I made this sandwich about 4 hours ago and my mouth is still burning. I think I must have bought the hottest, spiciest jalapenos in the grocery store. I thought that once you de-seeped jalapenos, they supposedly weren't that hot, but I proved that to be wrong! None-the-less, this grilled cheese was great (if you can handle the heat). What a brilliant idea - the ingredients go together so well.
Word of caution: please wear gloves when deseeding and when removing the roasted skins from the jalapenos! Like I said, I made these hours ago and have washed my hands MANY times with lots of soap since then. But still...when I went to take my contacts out for the evening...I do believe my neighbors could probably hear me screaming because my eyes were on fire!!! Oops...
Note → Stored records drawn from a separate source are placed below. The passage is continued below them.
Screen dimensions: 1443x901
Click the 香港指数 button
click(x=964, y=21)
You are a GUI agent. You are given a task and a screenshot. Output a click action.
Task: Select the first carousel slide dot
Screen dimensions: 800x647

Jalapeno Popper Grilled Cheese Sandwich
Source: Closet Cooking
2 jalapeno peppers, cut in half lengthwise and seeded
2 slices sour dough bread
1 T. butter, room temperature
1 T. cream cheese, room temperature
1/4 c. jack and cheddar cheese, shredded
1 T. tortilla chips, crumbled
Place the peppers on a baking sheet with the cut side facing down. Place the baking sheet on the top shelf in the oven and broil until the outer layer of the skin has blackened, about 8-14 minutes. Place the peppers in a zip-lock bag or other sealable container, seal and let them cool until you can handle them, about 20 minutes. Remove the skins from the peppers. The skins should easily "pinch" off. Assemble sandwich and grill until golden brown and the cheese has melted, about 2-3 minutes per side.